KMK Law Corporate & Securities Blog

On March 9, 2022, the Securities and Exchange Commission (“SEC”) proposed amendments to rules to expand and standardize disclosures regarding cybersecurity risk management, strategy, governance, and incident reporting by public companies. The proposed rules respond to investor concerns related to the growing prevalence of cybersecurity incidents, the increasingly sophisticated methods of cyber criminals in executing their attacks, and the susceptibility of public companies of all sizes operating in all industries to cybersecurity incidents that can stem from intentional or unintentional acts. Public companies should examine their current cybersecurity-related policies to identify any gaps between existing policies and the proposed regulations. If there are any gaps, public companies should establish clear policies and procedures related to cybersecurity incident detection and reporting to comply with the new requirements.

The proposed amendments would require current reporting about material cybersecurity incidents and periodic reporting to provide updates about previously reported cybersecurity incidents, among other things. The proposal also requires periodic reporting about a company’s policies and procedures to identify and manage cybersecurity risk, the board of directors’ oversight of cybersecurity risk, and management’s role and expertise in assessing and managing cybersecurity risk and implementing cybersecurity policies and procedures. Further, the proposal requires annual reporting or proxy statement disclosure about the board of directors’ cybersecurity expertise, if any.

Incident Reporting on Form 8-K

In particular, a new Item 1.05 would be added to Form 8-K requiring current reporting of material cybersecurity incidents within four business days thereof.
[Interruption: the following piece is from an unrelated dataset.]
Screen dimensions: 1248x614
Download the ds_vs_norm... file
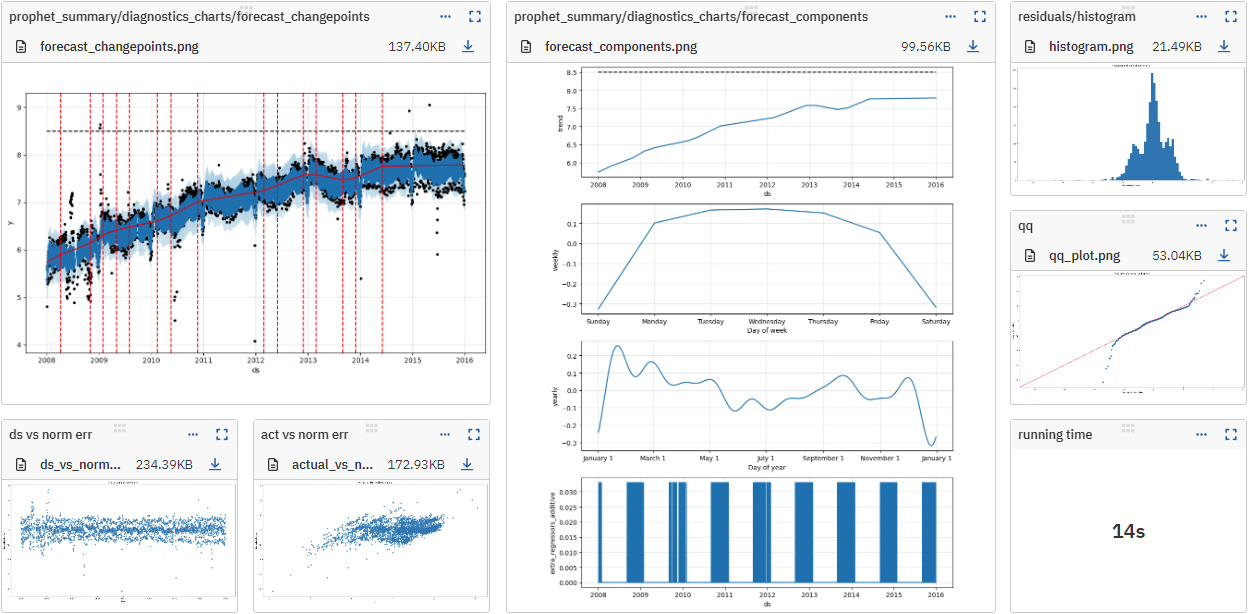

The trigger date for the disclosure requirement is the date of the materiality determination, rather than the date of discovery of the incident. Required disclosure includes:

• when the incident was discovered and whether it is ongoing;
• a brief description of the nature and scope of the incident;
• whether any data was stolen, altered, accessed or used for any other unauthorized purpose;
• the effect of the incident on the issuer’s operations; and
• whether the issuer has remediated or is currently remediating the incident.

Notably, an untimely Item 1.05 Form 8-K would not result in the loss of Form S-3 eligibility and would be covered by the safe harbor for Section 10(b) and Rule 10b-5 liability.

Periodic Reporting of Cybersecurity Updates and Director Expertise

Additionally, a new Item 106(d) of Regulation S-K would be added by the proposed amendments requiring periodic reporting of material changes, additions, or updates to information required to be disclosed pursuant to new Item 1.05 of Form 8-K for the covered period in which the material change, addition, or update occurred. Item 106(d) would also require companies to disclose when a series of previously undisclosed individually immaterial cybersecurity incidents becomes material in the aggregate. Proposed Item 106(d) also includes disclosure requirements of the companies cybersecurity risks, threats, risk management, strategy and governance related thereto.

Finally, proposed Item 407(j) of Regulation S-K would require companies to annually disclose cybersecurity expertise of directors of the company, if any. Cybersecurity expertise would remain undefined but the proposed rule would introduce criteria relevant for the determination, such as whether the director has work experience in cybersecurity, whether they director obtained a certificate or degree in cybersecurity, and whether the director has knowledge, skills or other background in cybersecurity. Any identified cybersecurity experts would have the safe harbor used for ‘audit committee financial experts’ for purposes of Section 11 liability.

The proposal passed on party lines and the comment period ends on the later of 30 days after publication in the Federal Register or May 9, 2022.